PROBLEM TO SOLVE -
The lines to extract run from the first line of the entries through the line that contains "Open the Formulas ribbon tab"; reproduce exactly those lines and no others.

DATA SHOWN -
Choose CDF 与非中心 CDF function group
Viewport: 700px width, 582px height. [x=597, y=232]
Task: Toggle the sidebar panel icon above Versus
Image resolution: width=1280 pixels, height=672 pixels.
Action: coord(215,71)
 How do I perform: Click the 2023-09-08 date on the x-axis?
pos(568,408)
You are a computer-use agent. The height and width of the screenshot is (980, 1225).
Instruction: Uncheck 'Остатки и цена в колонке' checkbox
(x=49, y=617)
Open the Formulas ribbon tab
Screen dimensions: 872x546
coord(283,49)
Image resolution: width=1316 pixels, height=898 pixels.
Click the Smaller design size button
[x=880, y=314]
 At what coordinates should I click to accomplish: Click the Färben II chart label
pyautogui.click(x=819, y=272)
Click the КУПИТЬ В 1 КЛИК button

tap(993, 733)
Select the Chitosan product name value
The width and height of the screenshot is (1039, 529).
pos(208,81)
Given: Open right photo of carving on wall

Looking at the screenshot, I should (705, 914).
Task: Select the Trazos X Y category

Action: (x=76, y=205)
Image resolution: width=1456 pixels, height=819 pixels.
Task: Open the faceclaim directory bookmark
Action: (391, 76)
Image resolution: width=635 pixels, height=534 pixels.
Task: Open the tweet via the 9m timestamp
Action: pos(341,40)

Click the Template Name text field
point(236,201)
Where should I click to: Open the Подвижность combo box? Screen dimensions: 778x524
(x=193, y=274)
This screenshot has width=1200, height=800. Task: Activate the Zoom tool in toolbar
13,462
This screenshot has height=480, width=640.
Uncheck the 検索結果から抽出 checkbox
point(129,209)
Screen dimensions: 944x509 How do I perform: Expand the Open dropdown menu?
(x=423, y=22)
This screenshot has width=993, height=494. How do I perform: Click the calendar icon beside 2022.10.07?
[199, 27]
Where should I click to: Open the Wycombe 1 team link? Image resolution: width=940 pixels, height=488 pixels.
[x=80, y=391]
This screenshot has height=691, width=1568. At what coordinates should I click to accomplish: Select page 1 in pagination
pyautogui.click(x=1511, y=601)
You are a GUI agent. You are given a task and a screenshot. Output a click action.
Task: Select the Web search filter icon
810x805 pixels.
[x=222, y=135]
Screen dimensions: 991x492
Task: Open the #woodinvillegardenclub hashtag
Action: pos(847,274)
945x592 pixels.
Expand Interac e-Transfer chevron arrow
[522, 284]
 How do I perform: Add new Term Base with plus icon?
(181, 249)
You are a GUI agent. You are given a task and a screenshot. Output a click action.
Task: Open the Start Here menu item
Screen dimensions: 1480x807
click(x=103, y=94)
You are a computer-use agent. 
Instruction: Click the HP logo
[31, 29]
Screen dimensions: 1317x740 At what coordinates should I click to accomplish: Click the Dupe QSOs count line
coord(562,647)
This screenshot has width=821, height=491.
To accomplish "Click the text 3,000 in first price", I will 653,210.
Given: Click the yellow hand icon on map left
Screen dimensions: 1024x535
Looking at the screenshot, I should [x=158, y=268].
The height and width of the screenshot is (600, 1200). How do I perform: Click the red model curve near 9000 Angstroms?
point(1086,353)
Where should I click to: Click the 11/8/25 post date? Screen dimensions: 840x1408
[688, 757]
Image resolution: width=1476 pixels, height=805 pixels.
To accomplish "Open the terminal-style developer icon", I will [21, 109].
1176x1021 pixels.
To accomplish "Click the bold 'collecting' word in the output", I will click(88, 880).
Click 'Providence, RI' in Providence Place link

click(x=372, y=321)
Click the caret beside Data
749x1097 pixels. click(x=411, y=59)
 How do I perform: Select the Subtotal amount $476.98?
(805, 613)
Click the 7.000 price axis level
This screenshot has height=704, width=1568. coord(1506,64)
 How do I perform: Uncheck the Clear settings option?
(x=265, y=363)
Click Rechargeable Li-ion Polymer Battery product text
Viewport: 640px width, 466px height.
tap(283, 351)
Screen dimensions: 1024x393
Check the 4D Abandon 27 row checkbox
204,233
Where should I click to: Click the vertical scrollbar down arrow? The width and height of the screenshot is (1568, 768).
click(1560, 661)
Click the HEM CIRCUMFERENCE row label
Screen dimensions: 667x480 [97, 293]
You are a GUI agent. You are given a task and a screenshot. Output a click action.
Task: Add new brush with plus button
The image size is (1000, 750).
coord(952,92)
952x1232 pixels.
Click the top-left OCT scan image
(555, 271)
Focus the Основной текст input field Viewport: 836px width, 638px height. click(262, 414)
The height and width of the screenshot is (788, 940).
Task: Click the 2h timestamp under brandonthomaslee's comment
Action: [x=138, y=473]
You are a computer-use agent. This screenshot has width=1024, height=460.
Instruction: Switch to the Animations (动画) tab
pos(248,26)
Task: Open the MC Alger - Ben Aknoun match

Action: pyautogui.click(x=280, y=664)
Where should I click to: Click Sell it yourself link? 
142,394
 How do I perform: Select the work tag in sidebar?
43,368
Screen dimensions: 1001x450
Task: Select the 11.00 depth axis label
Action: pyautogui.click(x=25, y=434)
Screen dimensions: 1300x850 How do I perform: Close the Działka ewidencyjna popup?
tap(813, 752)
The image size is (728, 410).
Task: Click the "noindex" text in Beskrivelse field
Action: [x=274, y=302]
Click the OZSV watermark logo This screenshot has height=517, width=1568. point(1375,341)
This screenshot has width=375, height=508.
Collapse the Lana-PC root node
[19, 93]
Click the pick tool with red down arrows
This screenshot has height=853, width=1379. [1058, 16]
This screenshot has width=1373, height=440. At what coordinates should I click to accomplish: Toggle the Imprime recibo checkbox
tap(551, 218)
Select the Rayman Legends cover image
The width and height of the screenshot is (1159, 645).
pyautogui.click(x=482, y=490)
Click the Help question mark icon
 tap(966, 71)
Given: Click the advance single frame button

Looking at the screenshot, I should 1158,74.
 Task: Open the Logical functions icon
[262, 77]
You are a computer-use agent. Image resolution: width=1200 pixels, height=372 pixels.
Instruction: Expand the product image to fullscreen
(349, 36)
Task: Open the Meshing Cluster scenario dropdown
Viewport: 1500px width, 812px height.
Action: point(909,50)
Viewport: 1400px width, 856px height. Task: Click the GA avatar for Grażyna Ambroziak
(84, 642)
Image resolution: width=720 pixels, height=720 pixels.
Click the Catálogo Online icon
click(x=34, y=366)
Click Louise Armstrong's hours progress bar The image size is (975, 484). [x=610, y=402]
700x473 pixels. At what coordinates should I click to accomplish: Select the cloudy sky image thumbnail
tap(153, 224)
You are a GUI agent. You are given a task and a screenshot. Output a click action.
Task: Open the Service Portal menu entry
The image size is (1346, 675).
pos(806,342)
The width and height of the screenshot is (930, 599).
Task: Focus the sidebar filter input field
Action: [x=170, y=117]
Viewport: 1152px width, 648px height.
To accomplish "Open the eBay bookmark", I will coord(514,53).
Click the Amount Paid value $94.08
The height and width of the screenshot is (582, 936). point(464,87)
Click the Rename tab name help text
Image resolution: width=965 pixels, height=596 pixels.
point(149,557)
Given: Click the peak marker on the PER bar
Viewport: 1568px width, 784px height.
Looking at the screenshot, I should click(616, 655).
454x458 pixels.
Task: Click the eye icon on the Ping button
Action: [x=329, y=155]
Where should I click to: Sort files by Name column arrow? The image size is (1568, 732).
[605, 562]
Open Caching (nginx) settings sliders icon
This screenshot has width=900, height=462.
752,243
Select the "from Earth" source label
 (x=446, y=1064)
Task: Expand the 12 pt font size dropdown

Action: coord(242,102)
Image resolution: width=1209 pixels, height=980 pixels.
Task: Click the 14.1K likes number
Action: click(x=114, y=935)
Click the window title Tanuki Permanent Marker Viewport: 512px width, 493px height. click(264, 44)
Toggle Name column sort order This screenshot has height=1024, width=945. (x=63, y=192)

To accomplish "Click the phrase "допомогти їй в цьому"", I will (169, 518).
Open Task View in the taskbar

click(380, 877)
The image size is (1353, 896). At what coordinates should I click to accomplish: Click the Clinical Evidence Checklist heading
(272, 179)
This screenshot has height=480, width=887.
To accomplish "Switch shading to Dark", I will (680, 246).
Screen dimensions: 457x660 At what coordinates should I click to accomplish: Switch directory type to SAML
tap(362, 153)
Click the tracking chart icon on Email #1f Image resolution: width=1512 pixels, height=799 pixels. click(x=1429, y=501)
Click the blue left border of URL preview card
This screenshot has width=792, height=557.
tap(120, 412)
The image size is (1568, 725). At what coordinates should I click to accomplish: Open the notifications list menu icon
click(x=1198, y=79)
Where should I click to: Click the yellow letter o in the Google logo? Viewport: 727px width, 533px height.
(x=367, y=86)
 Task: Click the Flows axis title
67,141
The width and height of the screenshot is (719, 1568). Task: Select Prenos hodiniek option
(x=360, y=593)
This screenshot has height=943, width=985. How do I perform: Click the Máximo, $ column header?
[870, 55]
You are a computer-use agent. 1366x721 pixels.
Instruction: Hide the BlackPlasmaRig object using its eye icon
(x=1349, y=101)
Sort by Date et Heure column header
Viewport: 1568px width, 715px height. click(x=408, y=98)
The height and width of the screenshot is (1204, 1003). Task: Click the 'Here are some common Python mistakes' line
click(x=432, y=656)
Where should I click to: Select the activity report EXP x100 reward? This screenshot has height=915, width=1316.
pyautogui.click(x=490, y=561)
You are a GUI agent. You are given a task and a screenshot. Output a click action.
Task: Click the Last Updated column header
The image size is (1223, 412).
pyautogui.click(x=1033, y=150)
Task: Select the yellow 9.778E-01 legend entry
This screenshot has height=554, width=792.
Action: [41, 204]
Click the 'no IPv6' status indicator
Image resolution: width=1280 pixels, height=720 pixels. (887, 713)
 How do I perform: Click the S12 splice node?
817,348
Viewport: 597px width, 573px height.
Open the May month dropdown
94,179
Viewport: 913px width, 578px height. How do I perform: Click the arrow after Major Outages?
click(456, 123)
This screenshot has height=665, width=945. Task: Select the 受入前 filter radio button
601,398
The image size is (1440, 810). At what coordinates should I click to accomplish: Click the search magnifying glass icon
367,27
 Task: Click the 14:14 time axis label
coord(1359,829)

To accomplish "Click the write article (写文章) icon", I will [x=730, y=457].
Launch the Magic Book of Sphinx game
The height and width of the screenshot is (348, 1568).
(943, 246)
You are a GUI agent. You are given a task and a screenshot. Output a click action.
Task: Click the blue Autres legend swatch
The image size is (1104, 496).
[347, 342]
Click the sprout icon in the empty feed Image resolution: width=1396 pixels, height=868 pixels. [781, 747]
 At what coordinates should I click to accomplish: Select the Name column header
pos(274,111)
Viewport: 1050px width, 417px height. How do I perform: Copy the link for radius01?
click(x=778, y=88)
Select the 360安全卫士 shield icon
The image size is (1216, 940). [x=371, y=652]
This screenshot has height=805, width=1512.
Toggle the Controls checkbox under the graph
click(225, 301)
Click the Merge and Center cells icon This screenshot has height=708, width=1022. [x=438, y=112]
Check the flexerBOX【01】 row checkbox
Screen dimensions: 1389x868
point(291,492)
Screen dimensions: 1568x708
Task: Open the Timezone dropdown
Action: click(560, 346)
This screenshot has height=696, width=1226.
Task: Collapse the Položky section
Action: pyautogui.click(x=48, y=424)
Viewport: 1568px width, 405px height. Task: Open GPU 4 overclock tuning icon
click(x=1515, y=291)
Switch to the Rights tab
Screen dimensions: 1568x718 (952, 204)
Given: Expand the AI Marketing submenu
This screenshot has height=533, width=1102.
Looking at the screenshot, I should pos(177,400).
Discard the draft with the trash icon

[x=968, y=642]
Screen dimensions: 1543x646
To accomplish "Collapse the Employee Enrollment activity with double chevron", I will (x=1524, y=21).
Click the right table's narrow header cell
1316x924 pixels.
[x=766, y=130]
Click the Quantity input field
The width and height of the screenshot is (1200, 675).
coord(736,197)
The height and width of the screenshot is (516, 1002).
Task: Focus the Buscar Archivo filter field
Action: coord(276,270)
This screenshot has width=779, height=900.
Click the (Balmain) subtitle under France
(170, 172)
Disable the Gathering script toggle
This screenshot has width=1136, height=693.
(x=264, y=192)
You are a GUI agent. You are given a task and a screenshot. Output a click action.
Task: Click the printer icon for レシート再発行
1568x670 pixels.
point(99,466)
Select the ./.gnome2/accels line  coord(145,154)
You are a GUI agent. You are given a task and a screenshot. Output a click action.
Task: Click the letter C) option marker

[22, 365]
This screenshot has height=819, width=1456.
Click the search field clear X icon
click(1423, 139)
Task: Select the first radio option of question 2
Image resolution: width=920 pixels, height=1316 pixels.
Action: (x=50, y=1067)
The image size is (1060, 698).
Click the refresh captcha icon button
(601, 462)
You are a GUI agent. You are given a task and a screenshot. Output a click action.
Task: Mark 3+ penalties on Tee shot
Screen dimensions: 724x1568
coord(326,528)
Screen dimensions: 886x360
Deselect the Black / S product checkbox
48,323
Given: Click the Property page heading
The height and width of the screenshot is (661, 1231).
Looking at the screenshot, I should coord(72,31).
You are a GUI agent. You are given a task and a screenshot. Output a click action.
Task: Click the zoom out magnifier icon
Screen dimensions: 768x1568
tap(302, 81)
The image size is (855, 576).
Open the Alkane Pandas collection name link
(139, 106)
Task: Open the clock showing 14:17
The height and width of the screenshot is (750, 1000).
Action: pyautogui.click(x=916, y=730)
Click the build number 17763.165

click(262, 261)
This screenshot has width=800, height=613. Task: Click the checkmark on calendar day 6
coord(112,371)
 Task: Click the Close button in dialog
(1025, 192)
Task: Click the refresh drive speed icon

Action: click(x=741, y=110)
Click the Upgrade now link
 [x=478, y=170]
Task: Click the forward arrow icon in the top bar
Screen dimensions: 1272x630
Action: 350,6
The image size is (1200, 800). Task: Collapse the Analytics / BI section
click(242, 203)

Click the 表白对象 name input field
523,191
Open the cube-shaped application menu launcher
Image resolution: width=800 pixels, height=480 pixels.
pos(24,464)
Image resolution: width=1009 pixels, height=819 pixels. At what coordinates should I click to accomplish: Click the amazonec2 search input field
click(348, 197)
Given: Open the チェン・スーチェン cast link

YOUR SOLUTION -
Choose CDF 与非中心 CDF function group
Viewport: 700px width, 582px height. [x=597, y=232]
Task: Toggle the sidebar panel icon above Versus
Image resolution: width=1280 pixels, height=672 pixels.
Action: coord(215,71)
 How do I perform: Click the 2023-09-08 date on the x-axis?
pos(568,408)
You are a computer-use agent. The height and width of the screenshot is (980, 1225).
Instruction: Uncheck 'Остатки и цена в колонке' checkbox
(x=49, y=617)
Open the Formulas ribbon tab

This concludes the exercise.